But O’Malley, who says being a politician is all about “humility,” is on a quixotic mission to set himself up as the anti-Clinton in the hope that a hunger for a viable and willing challenger elevates him, by default, to be her only serious rival.
With Clinton in the race, O’Malley’s strategy is to be patient. He will sit back while Clinton campaigns for the next few weeks, during which time, his camp believes her poll numbers will sink. When she is sufficiently weakened, he will pounce.
Given Clinton’s dominance, it seems nuts, but anyone who runs for president has to be not only ambitious but at least somewhat delusional.
O’Malley may take this to the extreme.
His national support, according to an April 2 ABC-Washington Post poll, is 1 percent.
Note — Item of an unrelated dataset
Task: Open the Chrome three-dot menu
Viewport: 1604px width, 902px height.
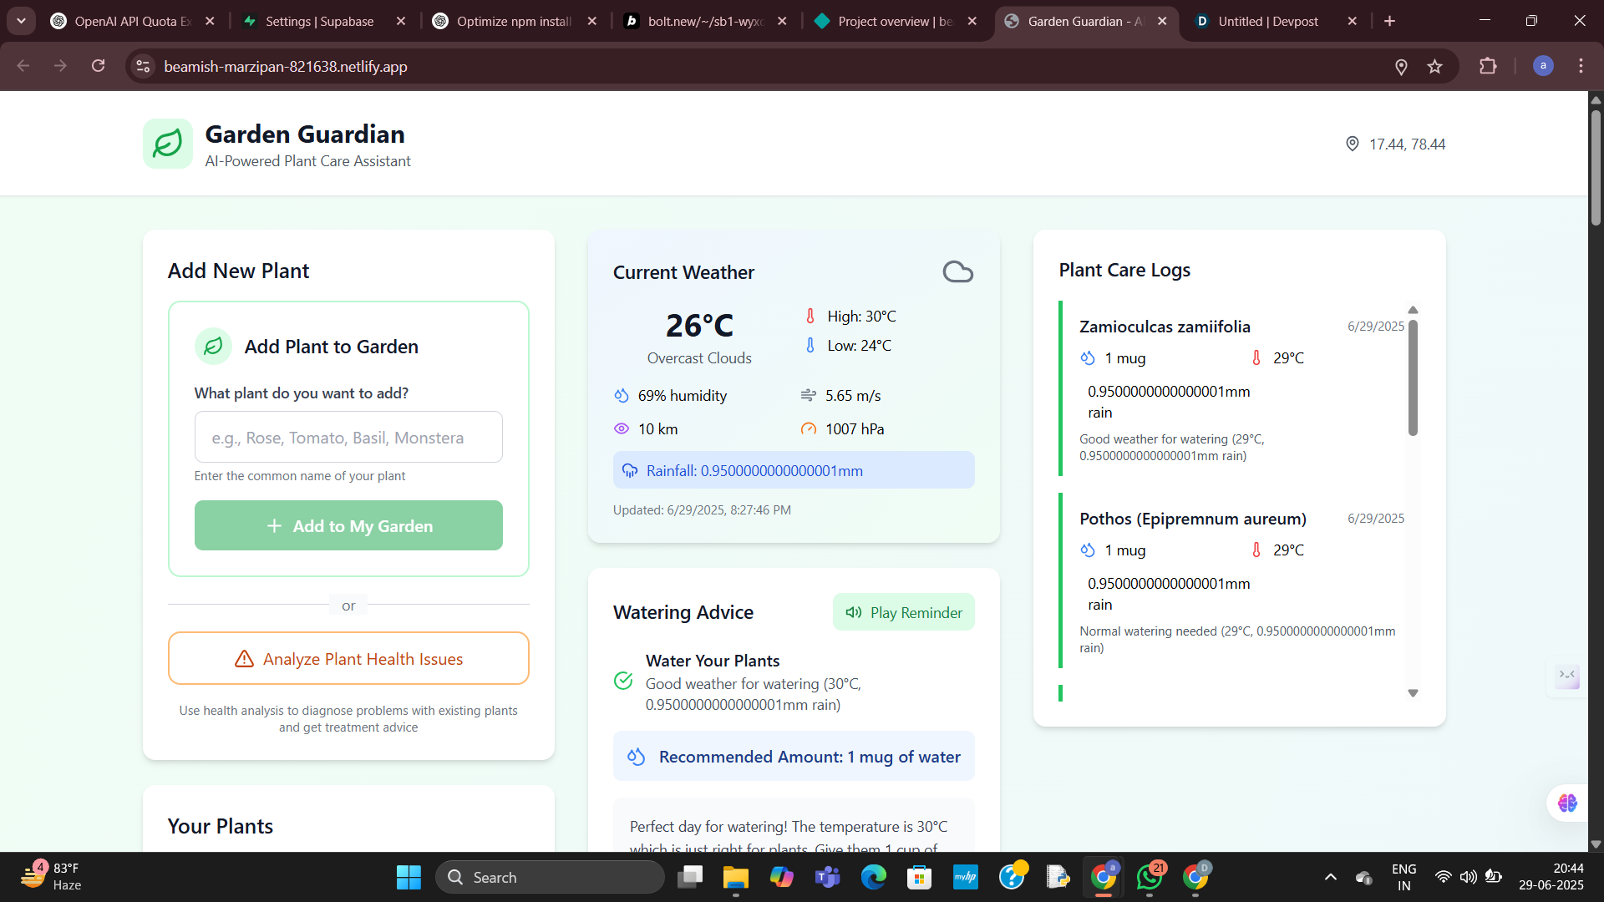Action: point(1581,66)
His support here in New Hampshire is also at 1 percent.
“There’s a lot of examples where, in our party, there was an inevitable frontrunner right up until the first contest,” O’Malley told me during an hour-long interview, “and then, suddenly the country says, ‘Oh my goodness, the frontrunner wasn’t inevitable,’ and there’s a challenger none of us has ever heard of.”
Asked what the difference between him and Hillary is, he thought for a moment, and told me, “Those differences will become apparent in the course of a full campaign.”
And while ‘I’m a warm body that is not Hillary Clinton’ seems to be as far as he’s gotten in the message-crafting process, there is some evidence that it may be enough.
As Hillary’s recent State Department email scandal showed, seemingly invincible front-runners can falter, and when they do an unknown challenger can quickly vault into competition, or at least that’s the theory behind O’Malley’s all-but-certain challenge to Clinton.
“I’m not gonna roll around in that,” he said when I asked about Clinton’s email scandal. “Politics is an important part of [a campaign] but it’s not the politics of emails.”
Still, over the last few weeks, O’Malley campaign seemed to grow more inevitable. There are pins, stickers, and beer-cozies featuring a blue and red “MARTIN O MALLEY” logo piled on a table at Margaritas.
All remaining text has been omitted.